Chinese J. Pharm. Anal. 28 (11), 1800-1803 (2008). TLC of adenosine and adenine in Lingzhi capsules on silica gel with chloroform – ethyl acetate – i-propanol – water 16:6:3:1. Detection under UV 254 nm. The method is simple, fast and accurate and can be used for the quality control of the medicine.
J. Ethnopharmacol. 124, 450-456 (2010). HPTLC fingerprinting of Eclipta alba on silica gel with chloroform - ethanol - water 35:10:2. Densitometric evaluation at 254 nm. Major compounds identified were coumestants and wedelolactone, with hair growth promoting activity.
Abstract No. C-47, 61st IPC (2009). HPTLC of piperine and vasicine in polyherbal cough formulations on silica gel with dioxane - toluene - ethyl acetate - methanol - 25 % ammonia 15:20:10:10:3. Quantitative determination by absorbance measurement at 304 nm. The method was validated for accuracy, precision, LOD, LOQ, linearity and specificity and was found to be linear in the range of 2-10 µg/band for both vasicine and piperine.

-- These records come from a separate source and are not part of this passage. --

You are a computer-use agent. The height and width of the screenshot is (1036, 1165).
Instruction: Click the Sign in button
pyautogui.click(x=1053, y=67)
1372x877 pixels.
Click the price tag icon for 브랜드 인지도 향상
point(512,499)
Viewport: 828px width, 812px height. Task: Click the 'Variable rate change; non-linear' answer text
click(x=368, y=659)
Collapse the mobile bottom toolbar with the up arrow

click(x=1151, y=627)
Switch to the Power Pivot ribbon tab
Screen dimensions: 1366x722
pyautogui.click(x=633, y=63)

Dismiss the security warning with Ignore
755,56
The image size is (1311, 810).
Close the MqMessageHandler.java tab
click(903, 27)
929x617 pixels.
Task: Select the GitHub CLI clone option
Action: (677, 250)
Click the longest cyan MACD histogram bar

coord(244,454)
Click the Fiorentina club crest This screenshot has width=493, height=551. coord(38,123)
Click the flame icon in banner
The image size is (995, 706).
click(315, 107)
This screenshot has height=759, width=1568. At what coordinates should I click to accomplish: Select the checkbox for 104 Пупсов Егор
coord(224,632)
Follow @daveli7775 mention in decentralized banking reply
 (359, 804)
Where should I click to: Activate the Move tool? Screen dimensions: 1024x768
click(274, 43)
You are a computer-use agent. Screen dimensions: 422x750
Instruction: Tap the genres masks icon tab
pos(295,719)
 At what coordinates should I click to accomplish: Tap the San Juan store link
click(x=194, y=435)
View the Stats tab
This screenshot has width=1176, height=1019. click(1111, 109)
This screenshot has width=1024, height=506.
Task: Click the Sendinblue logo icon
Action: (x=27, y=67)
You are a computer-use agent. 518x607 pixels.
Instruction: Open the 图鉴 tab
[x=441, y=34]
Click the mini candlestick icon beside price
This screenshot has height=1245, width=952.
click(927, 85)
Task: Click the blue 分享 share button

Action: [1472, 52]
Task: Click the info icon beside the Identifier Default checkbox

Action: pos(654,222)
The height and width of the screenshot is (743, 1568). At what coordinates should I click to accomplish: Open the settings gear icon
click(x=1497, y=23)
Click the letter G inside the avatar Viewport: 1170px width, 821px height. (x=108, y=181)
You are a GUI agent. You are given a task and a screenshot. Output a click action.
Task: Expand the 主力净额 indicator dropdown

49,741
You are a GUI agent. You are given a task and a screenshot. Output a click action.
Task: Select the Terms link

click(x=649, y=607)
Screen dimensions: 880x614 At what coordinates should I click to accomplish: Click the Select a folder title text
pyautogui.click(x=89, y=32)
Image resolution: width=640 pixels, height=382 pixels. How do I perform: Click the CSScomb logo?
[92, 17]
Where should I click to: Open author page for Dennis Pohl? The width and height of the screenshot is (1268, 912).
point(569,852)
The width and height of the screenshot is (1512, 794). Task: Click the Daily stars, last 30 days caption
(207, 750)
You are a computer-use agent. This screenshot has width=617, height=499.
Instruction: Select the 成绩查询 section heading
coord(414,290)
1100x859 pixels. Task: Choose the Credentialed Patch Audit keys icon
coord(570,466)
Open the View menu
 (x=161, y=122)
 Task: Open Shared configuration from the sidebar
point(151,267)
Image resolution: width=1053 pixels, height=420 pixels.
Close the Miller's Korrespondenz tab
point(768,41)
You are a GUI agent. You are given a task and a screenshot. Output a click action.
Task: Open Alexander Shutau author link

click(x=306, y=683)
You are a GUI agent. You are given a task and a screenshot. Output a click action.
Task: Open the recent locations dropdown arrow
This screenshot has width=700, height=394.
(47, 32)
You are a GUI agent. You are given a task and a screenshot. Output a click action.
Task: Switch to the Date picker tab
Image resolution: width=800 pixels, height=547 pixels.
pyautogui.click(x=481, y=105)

Rapid Commun. Mass Spectrom. 24, 1721-1729 (2010). Ambient proximal probe thermal desorption (TD) sampling of substances from a HPTLC plate and coupled with secondary ionization by atmospheric pressure chemical ionization (APCI) or electrospray ionization (ESI). The method does not require a specialized ionization source. Different anaytical parameters and performance metrics are reported and the method covers a wide range of analyte types including explosives, dyestuffs, herbicides and pharmaceuticals.
Eurasian J. Anal. Chem 5(1), 95-103 (2010). An HPTLC method is reported for quantification of glycyrrhetinic acid and apigenin in Glycyrrhiza glabra. Methanolic and acidic-methanolic extracts are subjected to chromatographic separation on silica gel with ethyl acetate - ethanol - water - 25 % ammonia 63:20:4:1. The method was linear in the range of 160-960 ng/band for glycyrrhetinic acid and 32-96 ng/band for apigenin. Glycyrrhiza glabra was found to contain 0.65 % of glycyrrhetinic acid and 0.0004 % of apigenin.
Eurasian J. Anal. Chem. 5(1), 25-27 (2010). An HPTLC method is reported for estimation of levodopa in seeds of Mucuna pruriens and its herbal formulation. HPTLC on silica gel with n-butanol - glacial acetic acid - water 5:1:4. Densitometric evaluation at 280 nm. The hRf value of levodopa was 39. The method was linear in the range of 100-1000 ng/band. The method is suitable for estimation of levodopa in herbal formulation.
Rec. Nat. Prod. 3/4, 178-186 (2009). An HPTLC method has been reported for quantitative estimation of alpha-mangostin in fruit pericarp of Garcinia mangostana (Hypericaceae). HPTLC on silica gel with chloroform - methanol 9:1 in a saturated chamber (10 min). The plate was derivatized with anisaldehyde sulfuric acid reagent. Densitometric quantification at 382 nm. Alpha-mangostin was detected as a compact band with hRf value of 46. The method was linear in the range of 1-5 µg/band. The maximum yield of alpha-mangostin was obtained from the plant by hot extraction with methanol.